IIRC Erik Moeller was one of the drivers behind moving this tiny collection of pages (much smaller than thousands of other things we host) offsite in '06, and at the time even he seemed to agree that the pages had relevance and should be preserved:
For all your meta-history needs:
http://meta.wikimedia.org/wiki/9/11_wiki_move_proposal http://meta.wikimedia.org/wiki/Proposals_for_closing_projects/Archive/Septem...
and related links.
Also: http://lists.wikimedia.org/pipermail/foundation-l/2006-September/023757.html http://lists.wikimedia.org/pipermail/foundation-l/2006-September/023819.html ;-)
It's too bad (if not entirely surprising) that the external site is no longer up; in the interest of preserving history I'd support archiving a static HTML or read-only wiki (ideally with minimal skin) copy under some subdirectory URL (dumps.wikimedia.org/whatever ).
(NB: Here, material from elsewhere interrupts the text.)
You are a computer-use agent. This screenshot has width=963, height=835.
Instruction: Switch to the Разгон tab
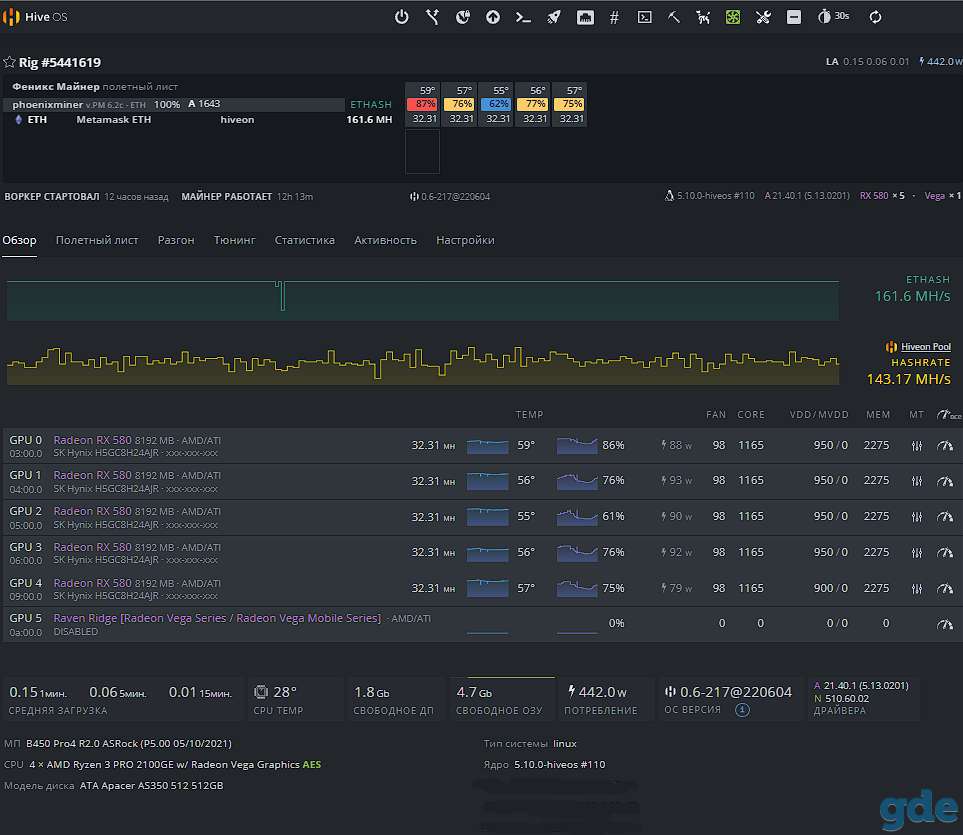[x=176, y=240]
If we want to do a nicer job at it, we might start making a bit of a space for these collected pieces of wiki-history (Joseph Reagle's Wikipedia 10K Redux derived from the first dumps would be another candidate: http://cyber.law.harvard.edu/~reagle/wp-redux/ )
But, let's please not reactivate sep11.wikipedia.org as anything other than a redirect to a different URL, to avoid confusion of readers/visitors coming in through search engines (even if we run a big banner explaining that it's archived for historical purposes, it's still likely to be confusing to folks under that domain name).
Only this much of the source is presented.